Tuesday, May 31, 2011
Quiet
It's been a little quiet here, because, it's been a little quiet in my head. Just a little, of course, those whispering ghosts never do cease their haunting, but save for that, a somewhat calm has taken over me.
I find that calmness renders me uncreative, and words don't come as freely as when emotions come rushing to the fore. They stay dormant, waiting at the edge of my conciousness when I am but a still figure in the middle of an empty room.
I've moved house in early May. It's a much bigger, more comfortable...it makes me feel like I have a much wider space for my thoughts to float in. I feel small in my room, lying in the middle of it with a book tucked in my hands and pillows against my back and cushioning my head. The house is somewhat expensive, yes; a worry that is at the back of my mind. But for the moment, I do not want this worry to mar the peaceful surface of my calm.
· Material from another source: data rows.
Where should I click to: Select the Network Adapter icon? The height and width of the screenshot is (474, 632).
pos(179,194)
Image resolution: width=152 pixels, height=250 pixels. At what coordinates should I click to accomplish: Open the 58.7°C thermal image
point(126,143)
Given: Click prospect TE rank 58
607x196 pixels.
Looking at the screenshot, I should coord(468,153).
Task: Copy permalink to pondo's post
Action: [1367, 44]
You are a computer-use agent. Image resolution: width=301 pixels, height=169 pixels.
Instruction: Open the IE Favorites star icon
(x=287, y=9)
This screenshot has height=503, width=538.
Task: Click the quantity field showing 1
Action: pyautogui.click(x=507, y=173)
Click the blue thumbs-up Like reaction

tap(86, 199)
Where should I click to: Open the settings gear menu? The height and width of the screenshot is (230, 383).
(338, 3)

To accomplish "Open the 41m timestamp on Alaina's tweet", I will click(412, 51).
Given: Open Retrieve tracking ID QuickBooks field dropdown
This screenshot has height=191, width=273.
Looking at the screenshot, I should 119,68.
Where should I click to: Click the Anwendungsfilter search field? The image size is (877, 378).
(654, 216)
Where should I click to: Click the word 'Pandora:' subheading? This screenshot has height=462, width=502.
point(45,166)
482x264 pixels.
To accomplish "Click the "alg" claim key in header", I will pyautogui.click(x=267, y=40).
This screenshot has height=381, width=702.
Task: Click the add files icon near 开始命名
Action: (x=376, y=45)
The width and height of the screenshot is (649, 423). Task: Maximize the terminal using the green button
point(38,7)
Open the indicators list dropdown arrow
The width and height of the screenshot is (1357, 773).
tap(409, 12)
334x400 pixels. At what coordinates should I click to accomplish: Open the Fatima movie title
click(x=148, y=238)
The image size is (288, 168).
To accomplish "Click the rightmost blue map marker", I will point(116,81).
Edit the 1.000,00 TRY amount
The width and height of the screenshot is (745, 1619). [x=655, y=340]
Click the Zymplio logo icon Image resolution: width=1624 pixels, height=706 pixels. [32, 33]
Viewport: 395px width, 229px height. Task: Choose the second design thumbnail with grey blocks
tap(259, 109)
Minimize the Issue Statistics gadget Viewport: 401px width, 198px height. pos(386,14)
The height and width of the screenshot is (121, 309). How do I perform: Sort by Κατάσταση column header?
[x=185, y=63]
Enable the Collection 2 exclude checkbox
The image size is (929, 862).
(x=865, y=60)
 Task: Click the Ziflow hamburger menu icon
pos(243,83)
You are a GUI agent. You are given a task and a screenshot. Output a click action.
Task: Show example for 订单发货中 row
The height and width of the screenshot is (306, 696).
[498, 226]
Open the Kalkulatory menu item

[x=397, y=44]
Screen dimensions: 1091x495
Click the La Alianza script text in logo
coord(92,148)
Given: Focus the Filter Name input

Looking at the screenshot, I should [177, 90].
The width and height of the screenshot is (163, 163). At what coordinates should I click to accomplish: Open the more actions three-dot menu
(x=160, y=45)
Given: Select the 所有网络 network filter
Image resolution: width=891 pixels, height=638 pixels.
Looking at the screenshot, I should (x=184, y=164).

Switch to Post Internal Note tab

In my quietness, I've been feeling content. Put aside all the worries and the troubling outside my door, and I am in a little piece of solace. A part where no one can hurt me. Like I say so many times and never tire of saying, I have a wonderful family who loves me in spite of it all, who is always there for me. A significant other who tirelessly stands by my side, loving and giving, and is my rock who keeps me grounded. And I have friends whom, despite the length and breadth of our separation, care for me.
Life is always good if you take the time to find the things that make you happy. Sometimes you have to close your eyes for a while, and let them sink down into the depths of the recesses of your mind and let them be forgotten. Instead, hang on to the floating lifelines at the surface. Quietly but surely, you'll reach the shore.